Si ayer nos referíamos a los mejores acompañantes que puede tener un vino a su lado, hoy el tema es la dificultad de ciertos alimentos de combinar con el vino.Primeramente pensar que cualquier alimento con elevada acidez, va a perjudicar notoriamente a cualquier vino de calidad, por ejemplo en el caso de las vinagretas, la acidez, indefectiblemente, no va a permitir un justo equilibrio con los taninos, su dulzor y su propia acidez, con excepción de los que gozan de una considerable astringencia, propio de los Chenin. En ese sentido también los escabeches.Las alcachofas le otorgan al vino un sabor metálico, el responsable es un compuesto llamado cinarina, que afecta al paladar, este alimento cuenta con un potencial muy elevado de líquido, que no ve la necesidad del agregado de más caldos.El caso de los huevos, producen un embotamiento en la boca que parece revestir e insensibilizar la boca, dejando las papilas gustativas en un estado de total atontamiento.Verduras como espárragos, espinacas, sucede algo similar a las alcachofas, ya que tienen cinarina, pero en menor cantidad, un estructurado Sauvignon Blanc, puede llegar a darle pelea. Los platos preparados con salsa de menta, que suelen acompañar a un cordero, tiene muy fuertes notas, que no permite combinarlo con un vino, salvo algun Syrah, de guarda y que cuente con una estructura muy compleja.Y por otro lado, muchos alimentos ahumados son difíciles de combinar con vinos, porque su s fuertes aromas a humo suelen opacar a la mayoría de los vinos, el Riesling es un vino que puede resistir ese predominio. Un secreto a voces para todos estos alimentos problemáticos para el vino, es el consumo de pan al finalizar cada bocado, donde se suavizan las papilas para poder consumir algún buen caldo.De todos modos, si a usted no le cae bien esta nota, le recomiendo olvidarla, y pasar a distenderse con los sabrosos maridajes de la nota de abajo.

20 julio 2009

LOS MEJORES AMIGOS DEL VINO.

En el día del amigo, que mejor que agasajar a todas nuestras habituales variedades de un exquisito plato de acompañamiento.
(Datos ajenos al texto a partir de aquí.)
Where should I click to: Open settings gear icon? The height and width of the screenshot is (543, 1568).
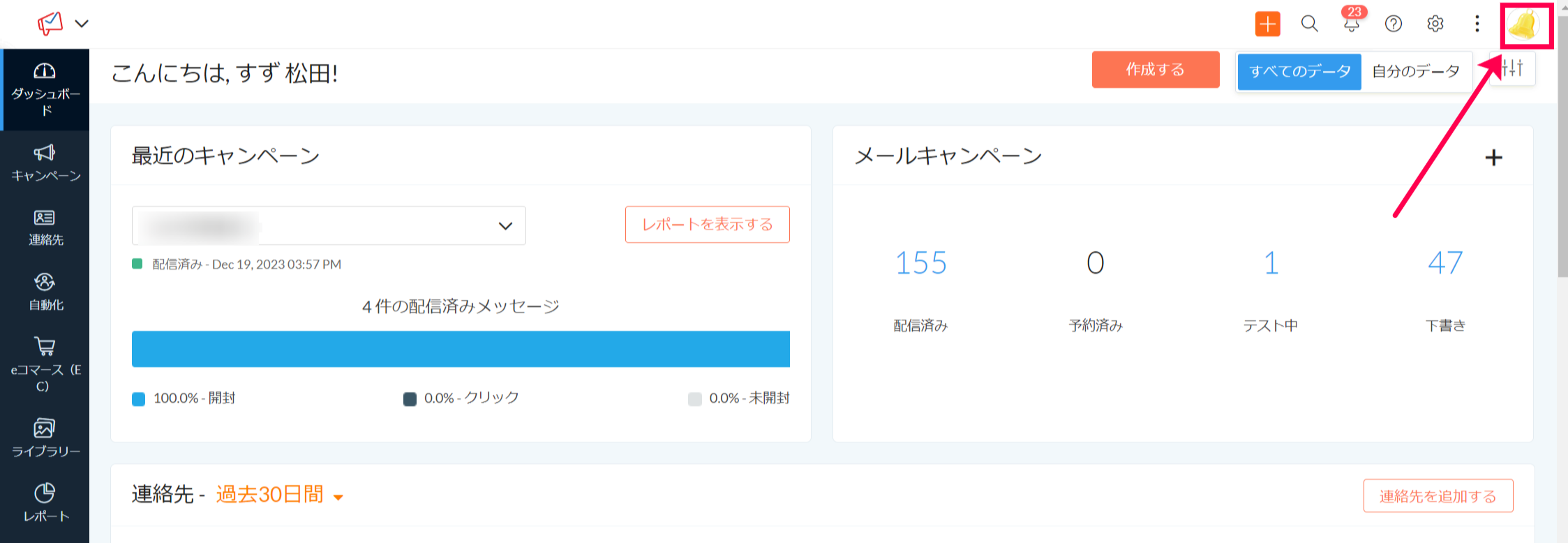1435,24
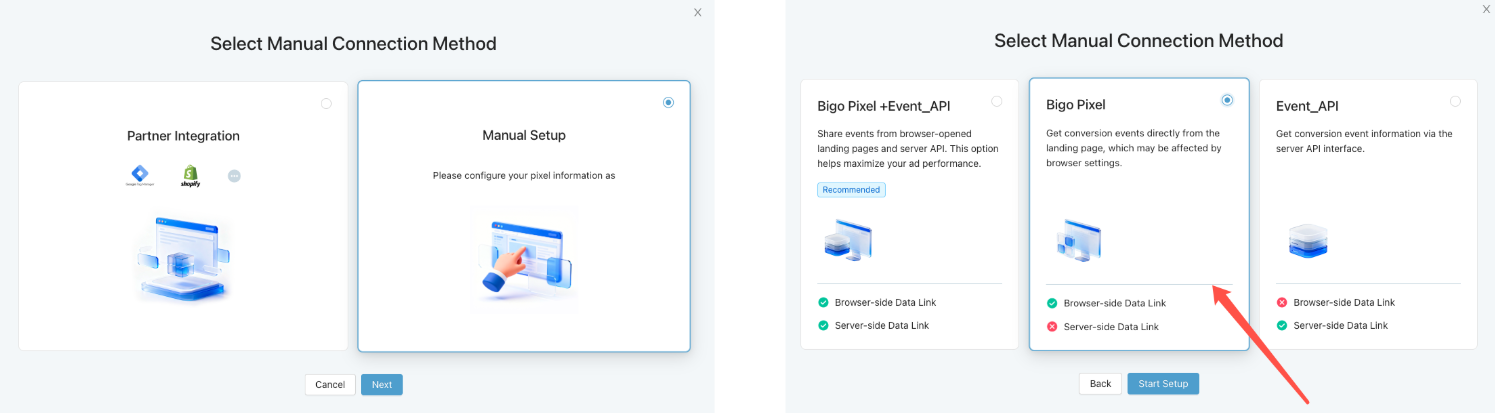
Task: Click the Manual Setup hand illustration
Action: 524,256
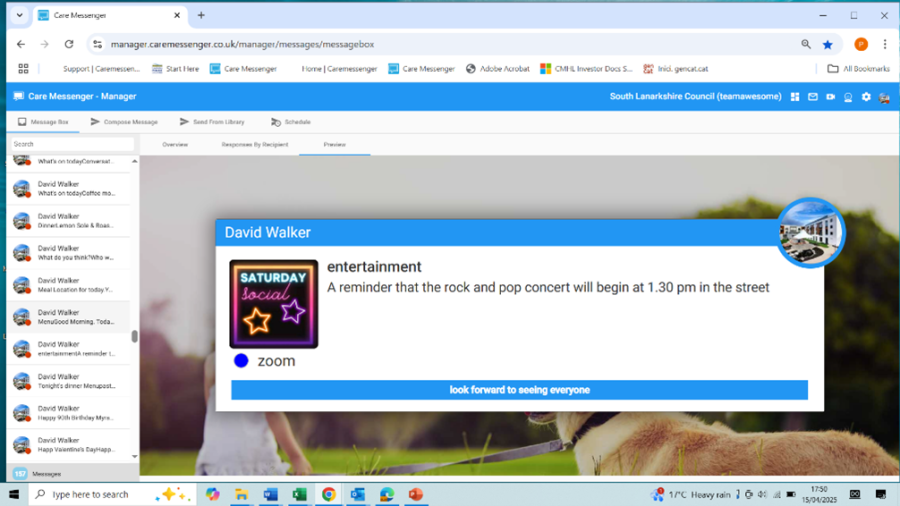Go to the Schedule tab
The height and width of the screenshot is (506, 900).
point(291,122)
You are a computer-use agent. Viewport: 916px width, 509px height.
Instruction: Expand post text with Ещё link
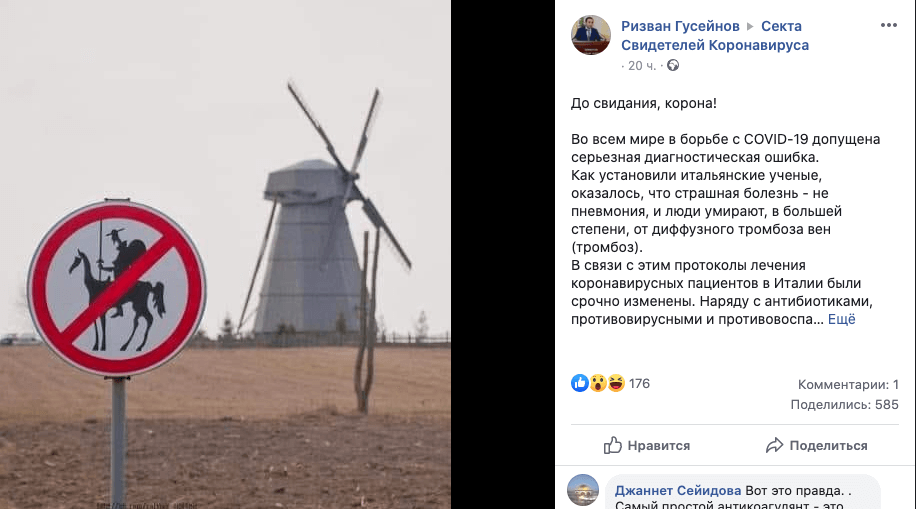[x=841, y=319]
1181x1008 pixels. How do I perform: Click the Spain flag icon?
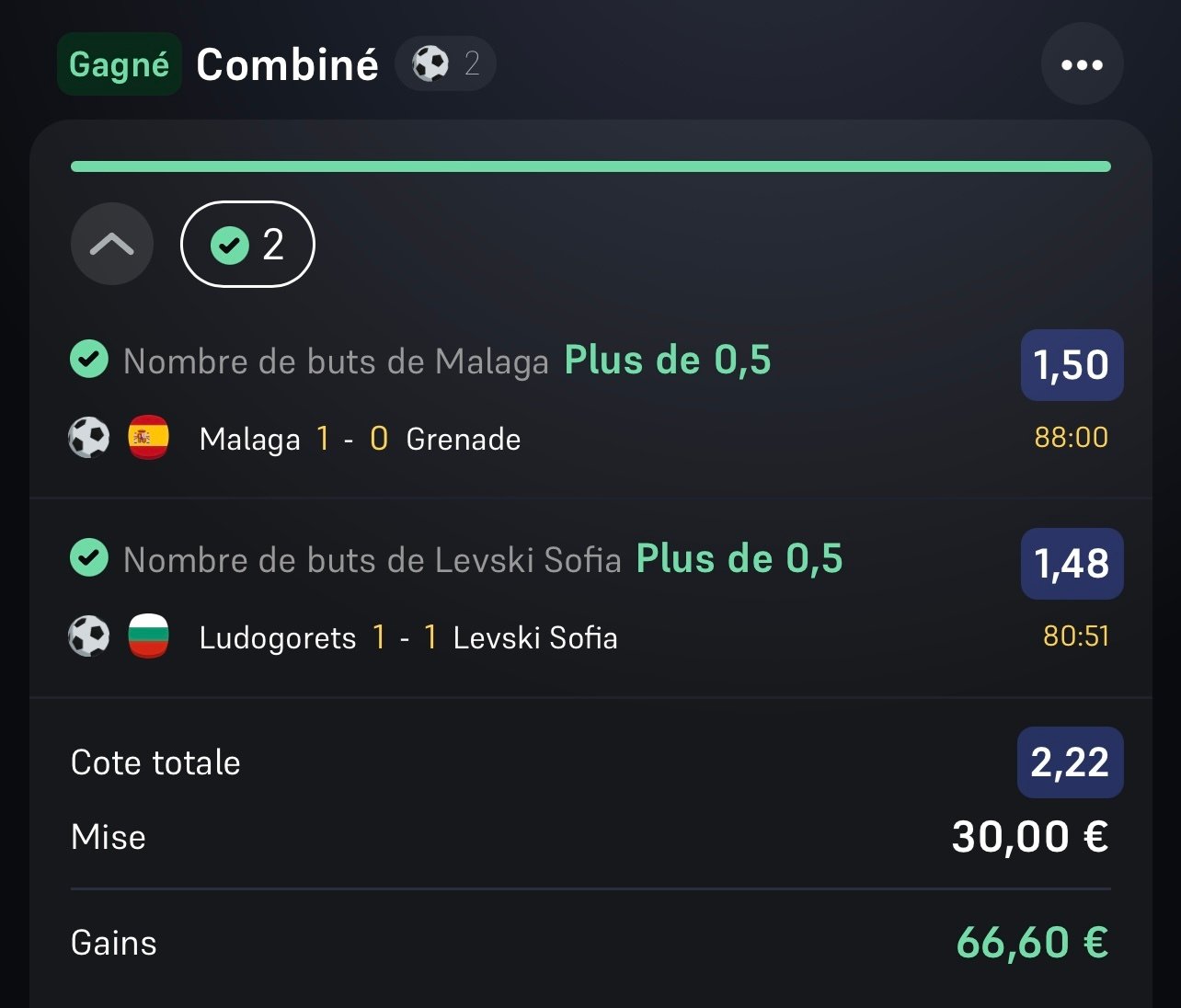[148, 438]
Elaboramos una lista arbitraria, (con algunos de los que más se consumen), para que la compañía entre ambos sea muy cálida.
Las parejas estarían integradas por:
C. Sauvignon___Lomo envuelto en panceta a las tres pimientas.
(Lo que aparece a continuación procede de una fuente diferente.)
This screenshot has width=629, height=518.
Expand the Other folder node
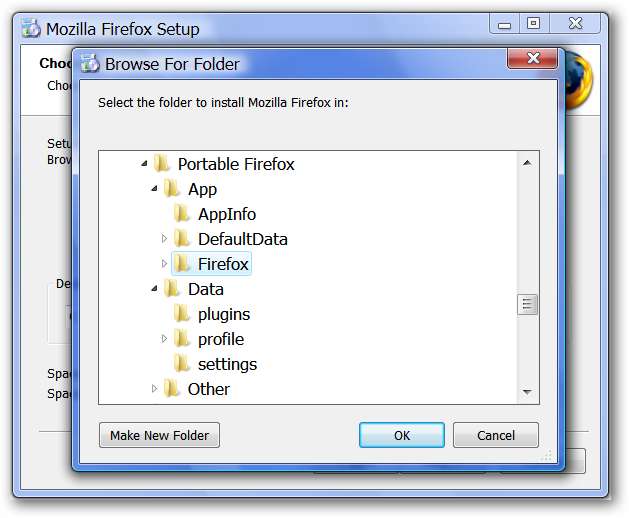tap(155, 389)
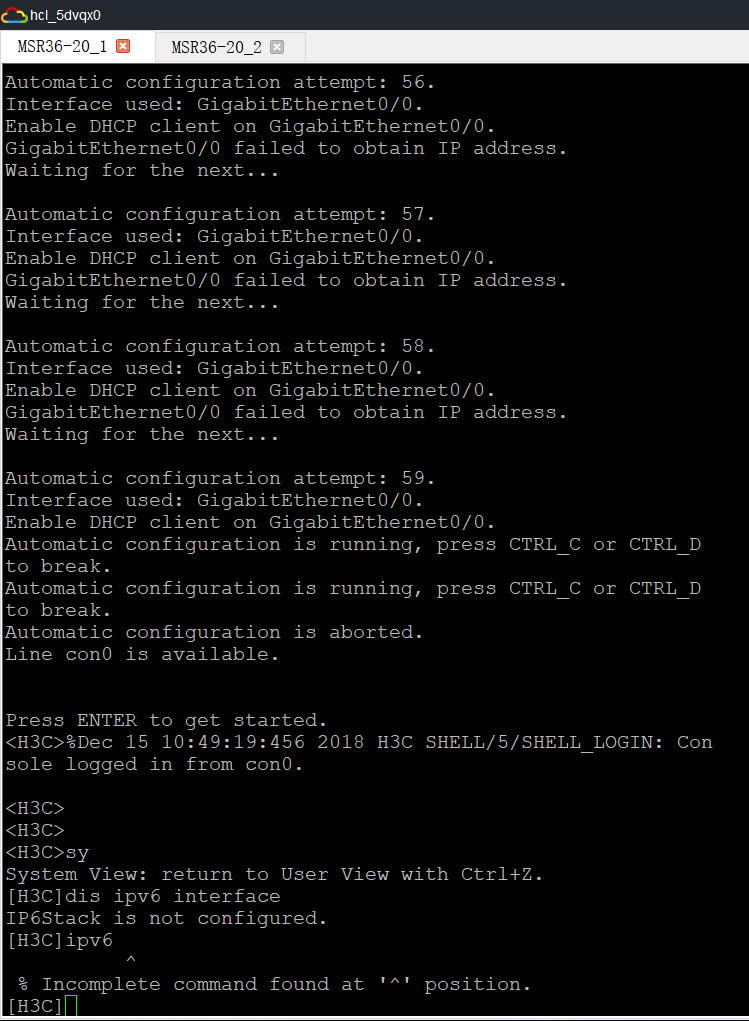Click 'Automatic configuration attempt: 59.' line
Viewport: 749px width, 1021px height.
(x=220, y=478)

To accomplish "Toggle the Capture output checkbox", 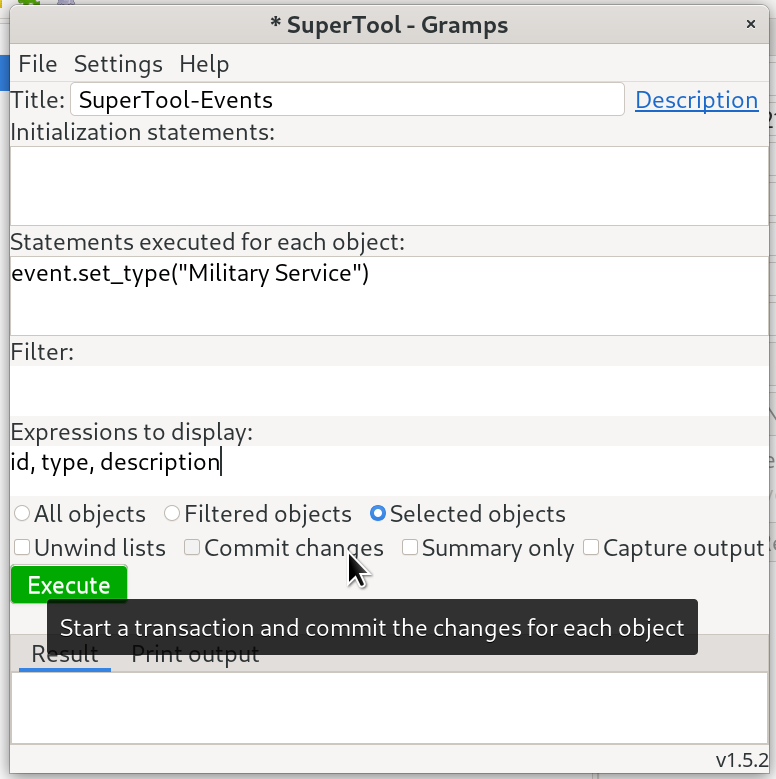I will click(591, 548).
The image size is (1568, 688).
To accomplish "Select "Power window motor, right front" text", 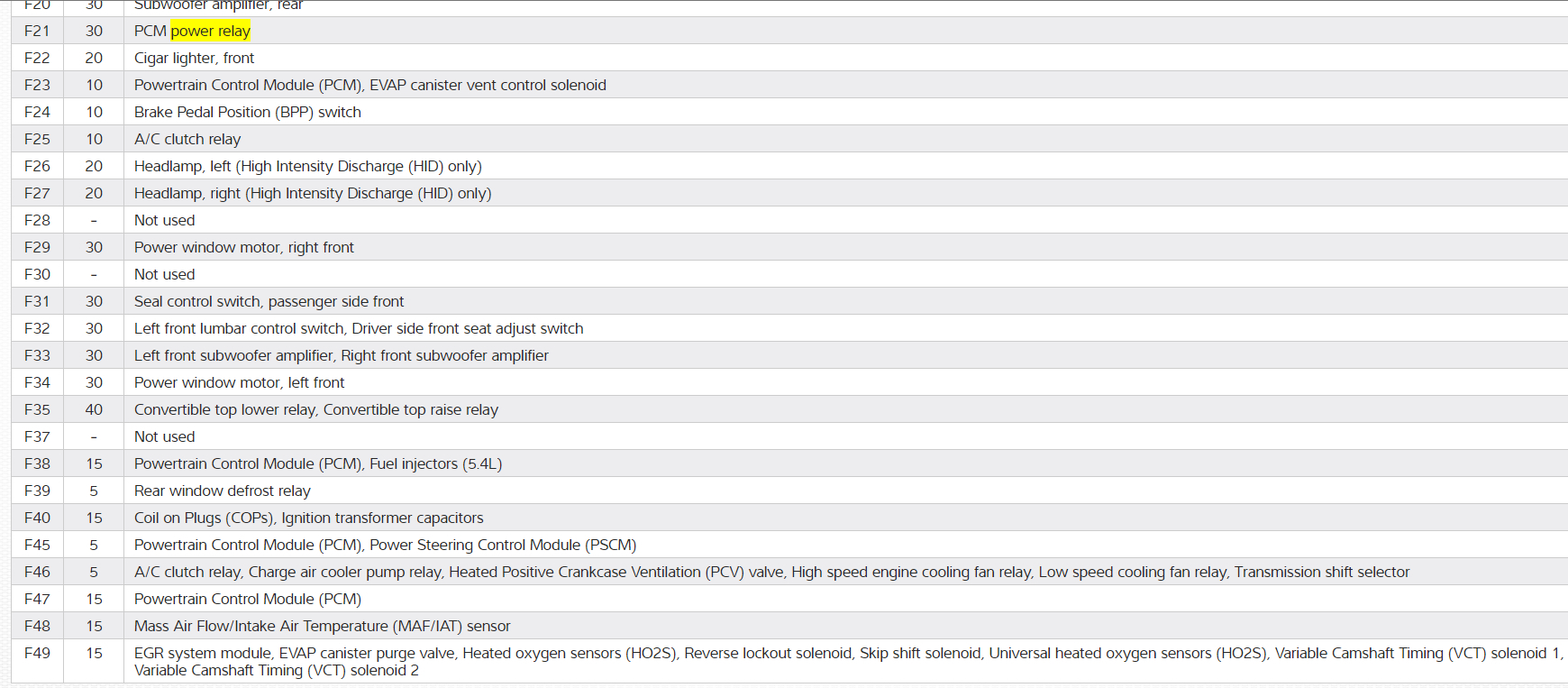I will coord(243,247).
Malbec_____________Conejo relleno a la mostaza.
Syrah______________Mollejas de cordero con cous-cous.
Merlot_____________Rissoto con langostinos.
Pinot Noir__________Codorníz con legumbres y especies.
Tempranillo_________Arrollado de queso con jabalí.
Cabernet Franc______Corona de cordero con salsa de tomillo.
Beaujolais__________Surubí a la calabresa.
Chardonnay_________Merluza negra a la crema de limón.
Sauvignon Blanc_____Lomo de atún con especies.
Viognier_____Ravioles de moluscos con salsa de tomate y albahaca.
Torrontes___________Pollo al ajillo.
Chenin_____________Cordero con ananá.
Riesling____________Agnelottis de salmón a la crema de salvia.
Semillón___________Pavita agridulce.
Las opciones están dadas, elija su maridaje y…GOOD SHOW!!